Tampoco habría referencia a este comportamiento en documentación pública, páginas de ayuda ni recursos para desarrolladores. Es decir, quienes utilizan la plataforma no tendrían forma sencilla de saber que, al iniciar sesión, se está ejecutando un análisis de las extensiones instaladas en su navegador.
Desde la óptica del RGPD y de las leyes de protección de datos europeas, esta opacidad es uno de los aspectos más problemáticos. El tratamiento de información que permita inferir ideología, religión o salud requiere bases legales sólidas y, en muchos casos, un consentimiento explícito, informado y verificable.
Fairlinked eV presenta BrowserGate como un posible caso de vigilancia encubierta en el ámbito profesional, que combinaría un uso extensivo de tecnología de rastreo con una falta de transparencia frente a los afectados. Esta combinación podría llamar la atención de autoridades como la Comisión Europea o las agencias nacionales de protección de datos.
Por ahora, LinkedIn no ha hecho públicas aclaraciones detalladas sobre las acusaciones recogidas en el informe, lo que mantiene el debate abierto y deja en el aire qué medidas se tomarán, tanto a nivel de empresa como desde el lado regulador.
Impacto para profesionales y empresas en España y Europa
En el contexto europeo, y muy especialmente en mercados como el español, LinkedIn se ha convertido en una herramienta casi obligatoria para buscar trabajo, hacer networking o captar clientes. Eso significa que buena parte de la actividad profesional digital pasa por esta plataforma.
Si se confirma la práctica descrita en BrowserGate, muchos usuarios en España podrían verse afectados sin haber sido conscientes de ello.
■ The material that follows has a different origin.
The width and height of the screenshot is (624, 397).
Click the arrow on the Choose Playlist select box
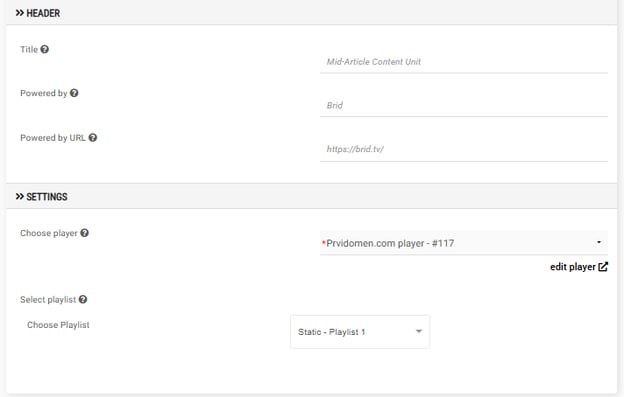[x=419, y=331]
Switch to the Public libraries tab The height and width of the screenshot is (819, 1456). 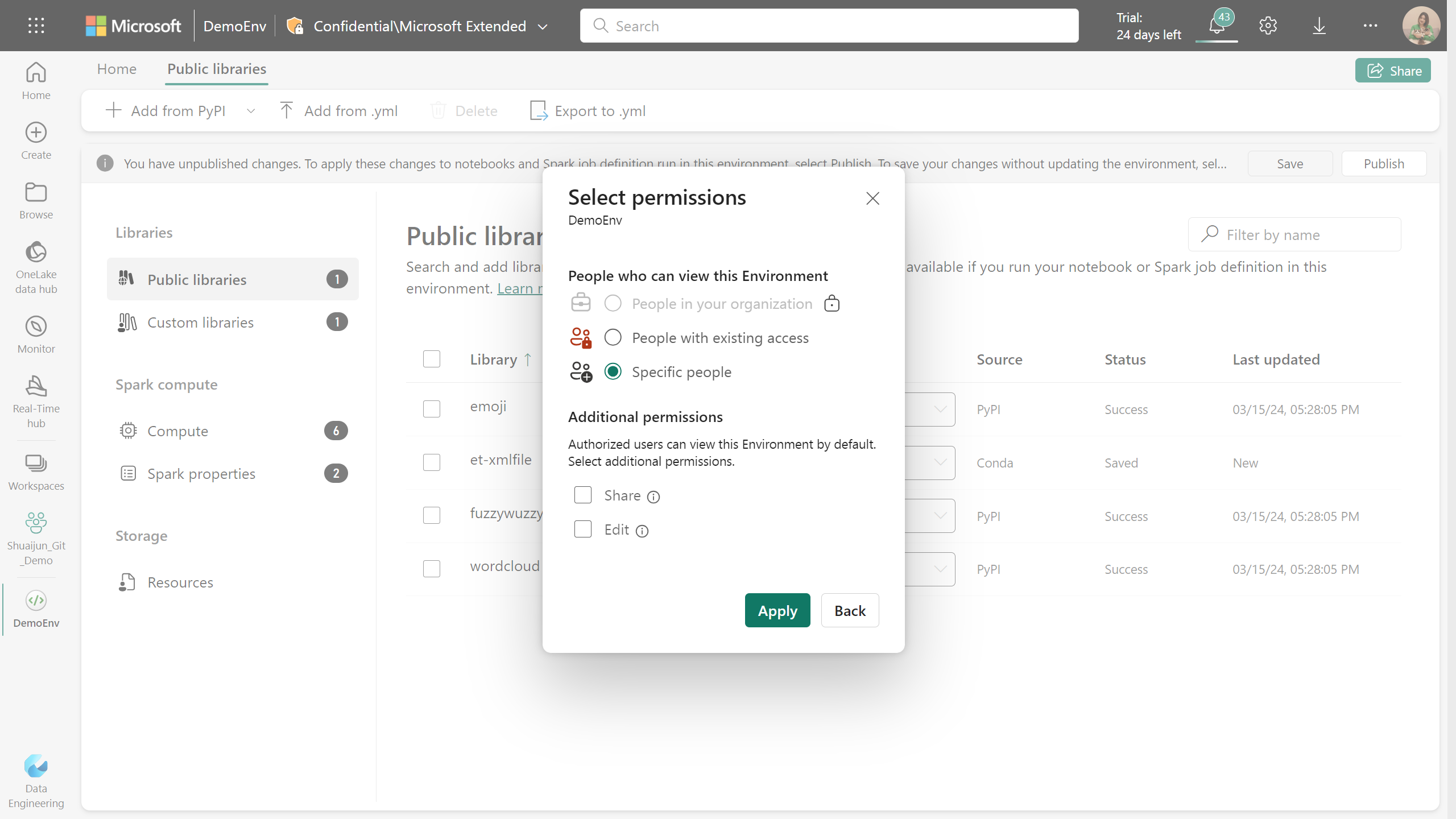click(217, 69)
Perfiles de directivos, responsables de recursos humanos, técnicos de ciberseguridad o consultores que manejan información sensible habrían estado trabajando con un navegador sometido a un nivel de observación extra.
Para las empresas europeas, el potencial acceso a información sobre software interno, estrategias comerciales o herramientas de competencia supone un elemento adicional de riesgo. No se trata solo de datos personales, sino también de conocimiento corporativo estratégico.
Este caso llega en un momento en el que la ciberseguridad y la protección de datos corporativos han escalado posiciones en la agenda de muchas organizaciones, que ya ven con recelo otras formas de rastreo como las cookies de terceros o los píxeles de seguimiento.
Todo ello podría impulsar a compañías y usuarios a revisar su configuración de extensiones, políticas internas de uso de navegadores y dependencia de plataformas centralizadas para su actividad profesional diaria, especialmente en sectores más regulados o con información especialmente sensible.
El escenario que dibuja BrowserGate coloca a LinkedIn bajo un foco incómodo: una red que se presenta como imprescindible para la vida profesional moderna, acusada de aprovechar esa posición para realizar un escaneo masivo y silencioso de extensiones de navegador. A la espera de explicaciones oficiales y posibles actuaciones de las autoridades europeas, el caso reabre el debate sobre hasta qué punto es razonable que una plataforma, por muy útil que sea para trabajar y hacer contactos, pueda convertir el navegador de sus usuarios en una fuente inagotable de datos sobre su vida laboral, sus creencias y sus decisiones más personales.